The current version of the INES manual was adopted on July 1, 2008.
Events are classified at seven levels: Levels 1–3 are “incidents” and Levels 4–7 are “accidents”.
These levels consider three areas of impact:
- people and the environment
- radiological barriers and controls
- defence in depth
The scale is designed so that the severity of an event is about ten times greater for each increase in level on the scale.
Events without safety significance are called “deviations” and are classified Below Scale/Level 0.
Consequences in terms of people and the environment are measured by assessing the amounts and types of radioactive releases that can impact members of the public in general and the environment.
Consequences relating to radiological barriers and controls are assessed by looking at impacts on both workers and facilities.
Degradation to the defence in depth of the facilities is measured by assessing the successive barriers between radioactive material and the environment, such as safety systems and technical and administrative procedures.
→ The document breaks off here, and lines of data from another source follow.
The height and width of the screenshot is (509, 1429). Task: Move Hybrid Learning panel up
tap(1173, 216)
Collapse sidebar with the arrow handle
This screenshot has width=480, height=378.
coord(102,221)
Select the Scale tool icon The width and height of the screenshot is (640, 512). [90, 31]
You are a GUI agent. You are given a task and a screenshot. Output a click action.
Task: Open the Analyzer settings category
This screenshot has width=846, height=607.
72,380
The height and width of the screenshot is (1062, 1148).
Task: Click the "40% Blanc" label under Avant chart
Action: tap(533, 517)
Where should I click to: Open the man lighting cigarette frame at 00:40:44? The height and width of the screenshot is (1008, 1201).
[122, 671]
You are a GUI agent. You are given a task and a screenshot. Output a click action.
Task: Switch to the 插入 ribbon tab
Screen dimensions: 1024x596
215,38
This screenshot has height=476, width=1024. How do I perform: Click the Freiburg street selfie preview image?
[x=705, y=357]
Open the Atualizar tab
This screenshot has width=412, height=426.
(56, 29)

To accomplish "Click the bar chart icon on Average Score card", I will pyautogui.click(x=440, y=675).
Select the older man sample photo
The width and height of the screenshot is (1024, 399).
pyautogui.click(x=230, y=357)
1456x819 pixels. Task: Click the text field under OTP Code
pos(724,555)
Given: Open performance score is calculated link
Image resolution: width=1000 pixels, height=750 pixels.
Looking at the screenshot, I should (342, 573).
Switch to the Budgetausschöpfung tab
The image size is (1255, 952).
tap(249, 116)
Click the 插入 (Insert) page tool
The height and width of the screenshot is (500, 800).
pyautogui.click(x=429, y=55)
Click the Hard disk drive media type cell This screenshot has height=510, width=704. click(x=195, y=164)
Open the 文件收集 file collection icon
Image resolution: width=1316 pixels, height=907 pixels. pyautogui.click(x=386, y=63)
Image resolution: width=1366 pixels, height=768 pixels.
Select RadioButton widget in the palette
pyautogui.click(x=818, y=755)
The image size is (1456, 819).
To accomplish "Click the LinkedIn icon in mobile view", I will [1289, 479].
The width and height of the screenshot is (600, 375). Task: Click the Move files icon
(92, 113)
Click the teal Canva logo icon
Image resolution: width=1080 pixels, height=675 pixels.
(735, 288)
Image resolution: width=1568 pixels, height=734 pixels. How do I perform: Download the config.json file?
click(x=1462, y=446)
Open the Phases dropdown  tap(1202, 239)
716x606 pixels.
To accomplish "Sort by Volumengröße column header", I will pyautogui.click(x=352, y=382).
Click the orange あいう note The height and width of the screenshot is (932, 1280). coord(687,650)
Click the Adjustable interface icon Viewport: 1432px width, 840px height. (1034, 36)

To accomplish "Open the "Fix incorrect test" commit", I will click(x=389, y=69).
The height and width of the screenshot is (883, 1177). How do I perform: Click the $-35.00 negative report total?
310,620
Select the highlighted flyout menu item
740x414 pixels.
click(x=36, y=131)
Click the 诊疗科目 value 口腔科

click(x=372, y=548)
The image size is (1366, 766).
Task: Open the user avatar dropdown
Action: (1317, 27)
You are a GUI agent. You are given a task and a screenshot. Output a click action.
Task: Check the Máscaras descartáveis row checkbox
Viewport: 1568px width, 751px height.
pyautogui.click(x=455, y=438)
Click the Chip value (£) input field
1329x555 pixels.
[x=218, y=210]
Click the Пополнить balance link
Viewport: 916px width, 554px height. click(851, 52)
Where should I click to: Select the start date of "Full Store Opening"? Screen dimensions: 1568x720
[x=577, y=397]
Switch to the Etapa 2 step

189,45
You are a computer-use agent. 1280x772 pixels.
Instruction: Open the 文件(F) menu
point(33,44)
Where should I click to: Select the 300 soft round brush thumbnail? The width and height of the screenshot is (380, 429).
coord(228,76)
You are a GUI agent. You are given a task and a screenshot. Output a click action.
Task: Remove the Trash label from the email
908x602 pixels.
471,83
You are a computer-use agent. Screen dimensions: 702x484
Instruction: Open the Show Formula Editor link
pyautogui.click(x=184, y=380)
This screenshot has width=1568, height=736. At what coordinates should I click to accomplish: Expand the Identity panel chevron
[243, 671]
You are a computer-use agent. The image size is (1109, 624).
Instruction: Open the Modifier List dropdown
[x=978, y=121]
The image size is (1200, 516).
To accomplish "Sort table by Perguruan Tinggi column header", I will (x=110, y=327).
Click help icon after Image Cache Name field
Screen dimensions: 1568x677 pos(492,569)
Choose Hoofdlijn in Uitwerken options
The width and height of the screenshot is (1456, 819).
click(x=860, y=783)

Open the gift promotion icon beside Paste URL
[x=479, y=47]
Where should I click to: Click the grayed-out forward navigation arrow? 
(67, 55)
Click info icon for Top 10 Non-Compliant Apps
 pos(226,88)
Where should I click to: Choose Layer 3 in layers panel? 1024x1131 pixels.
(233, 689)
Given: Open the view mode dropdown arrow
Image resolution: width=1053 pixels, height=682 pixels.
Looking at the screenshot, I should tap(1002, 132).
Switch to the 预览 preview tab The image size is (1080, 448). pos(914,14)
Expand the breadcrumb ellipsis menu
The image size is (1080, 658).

General Discription Levels
In Canada, the CNSC is responsible for assigning INES ratings to Canadian events.
This is the case for each IAEA member country, where an organization designated by the local government is responsible for assigning INES ratings to events which may occur in that country.
The IAEA provides tools and training to help each country’s designated agency discharge this responsibility.
The IAEA also manages a database of events and distributes the information at the international level.